Tribuna – O Brasil conseguiu superar a ditadura?
Rebecca Atencio – O país começou pelas reparações econômicas e só 40 anos depois criou uma Comissão da Verdade. Ainda que seja muito importante, essa iniciativa é tardia. Uma oportunidade foi perdida e não pode ser revivida. O José Miguel Wisnik tem uma citação interessante que diz: ‘A Comissão Nacional da Verdade deve ser a novela do horário nobre aqui’. Mas não foi. Sobretudo os jovens, se não participam de movimentos sociais, não sabem nada sobre o período.
– A arte brasileira deu conta de registrar esse momento?
– A primeira iniciativa de justiça de transição oficial foi em 1995. Portanto, há um vazio total em dez anos. Foi a arte que segurou, levantou as questões, tentando preservar a memória. A política foi a reboque. O mesmo aconteceu com o Holocausto, sendo necessário passar uma geração para que algo fosse feito, para que fosse possível lidar com o trauma. Os artistas conseguem não deixar o silêncio.
– “Anos rebeldes” (1992) é um marco nesse sentido?
– Naquele momento, foi a primeira vez que se dramatizou a ditadura no Brasil. Havia novelas que falavam desse período, mas de uma perspectiva contemporânea. Com a participação de Silvio Tendler, um grande cineasta que conseguiu filmagens inéditas da época, o horário nobre exibiu imagens de militares espancando pessoas.
– Esse vanguardismo é uma questão própria da teledramaturgia?
– Durante a ditadura quem escrevia as novelas eram dramaturgos saídos dos teatros por causa da repressão, como (Gianfrancesco) Guarnieri, Dias Gomes e outros nomes que conseguiram escrever histórias, inserindo as questões sociais. Depois disso surgiu a ideia de merchandising social, que diz respeito à introdução desses temas, e exige uma fórmula que a Rede Globo inventou. Em “Anos rebeldes” há um merchandising da memória, com as mesmas estratégias do social, mas com foco nas lembranças. Inclusive, a Bete Mendes, atriz que foi torturada e encontrou seu torturador no Uruguai, antes de começar as filmagens, fez uma oficina com os atores, que contam terem ficado marcados.
– A minissérie foi completamente vanguardista?
– Há um grande conservadorismo, inclusive de Gilberto Braga, que depois se disse um alienado para essas questões. O que critico mais no livro é o tratamento dado à guerrilheira, que, à medida em que entra para a luta armada, fica cada vez mais masculina. É um tratamento muito machista.

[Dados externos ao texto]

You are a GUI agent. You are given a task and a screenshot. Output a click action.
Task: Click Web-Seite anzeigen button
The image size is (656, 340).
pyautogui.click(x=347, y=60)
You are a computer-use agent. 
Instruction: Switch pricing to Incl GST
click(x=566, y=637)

A cena de morte da Heloisa, personagem de Claudia Abreu, deixa em aberto se a morte foi acidental, reproduzindo o discurso dos militares. Além disso, a minissérie os trata como pessoas boas, sujeitos paternais, e culpa os empresários.
– Em outras expressões artísticas houve êxito maior?

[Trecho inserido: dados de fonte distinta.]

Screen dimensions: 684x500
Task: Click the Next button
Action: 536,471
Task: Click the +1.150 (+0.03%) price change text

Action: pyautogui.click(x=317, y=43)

– No sentido de memória, de gerar mais debates, produzindo sinergias, “Anos rebeldes” é um dos melhores casos, até em termos de longevidade do efeito. Na abertura e na transição, temos livros de muito impacto, como as autobiografias de Fernando Gabeira, de Alfredo Sirkis, de Renato Tapajós, ou o projeto “Brasil: Nunca mais”. Contudo, são títulos que entram em detalhes, mas com uma visão problemática. Dou esses livros em sala para discutirmos como as pessoas constroem uma memória, mas não como relato verídico. No final dos anos 1980 há um vazio, como se as pessoas não quisessem saber sobre o assunto. Muitas biografias, escritas por jornalistas, foram feitas a partir do final dos anos 1990. Esses profissionais tiveram muito mais sucesso do que a Comissão Nacional da Verdade, tiveram muito mais impacto do que outras expressões artísticas.

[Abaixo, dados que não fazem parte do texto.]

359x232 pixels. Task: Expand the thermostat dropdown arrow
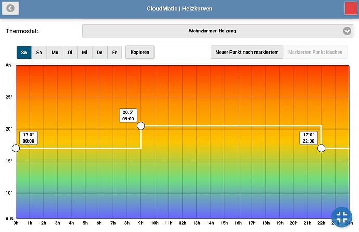pos(348,31)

– Uma nova geração, de filhos e netos, também tem realizado trabalhos sobre o assunto…
– Na Argentina temos uma produção de pessoas afetadas diretamente. Diferentemente, no Brasil, muitos não tiveram contato direto, mas se sensibilizaram. Atualmente estudo um coletivo de arte política de Fortaleza, com jovens na faixa dos 20 anos, que fazem intervenções. Um dia, eles embrulharam um presente com vários elementos referentes à ditadura, e uma das artistas se fantasiou de motogirl e levou até a base militar.
– Estamos no caminho de vencer os anos de chumbo?
– Concordo com o argumento da Beatriz Sarlo, uma crítica argentina, que diz que quando as vítimas produzem testemunhos, é como se fosse matéria bruta. E, só com os artistas, com uma nova geração ou com outras pessoas mais distanciadas, é que ganhamos em impacto. A memória precisa sempre estar se reproduzindo, senão viram relíquias. “Anos rebeldes” abriu um caminho.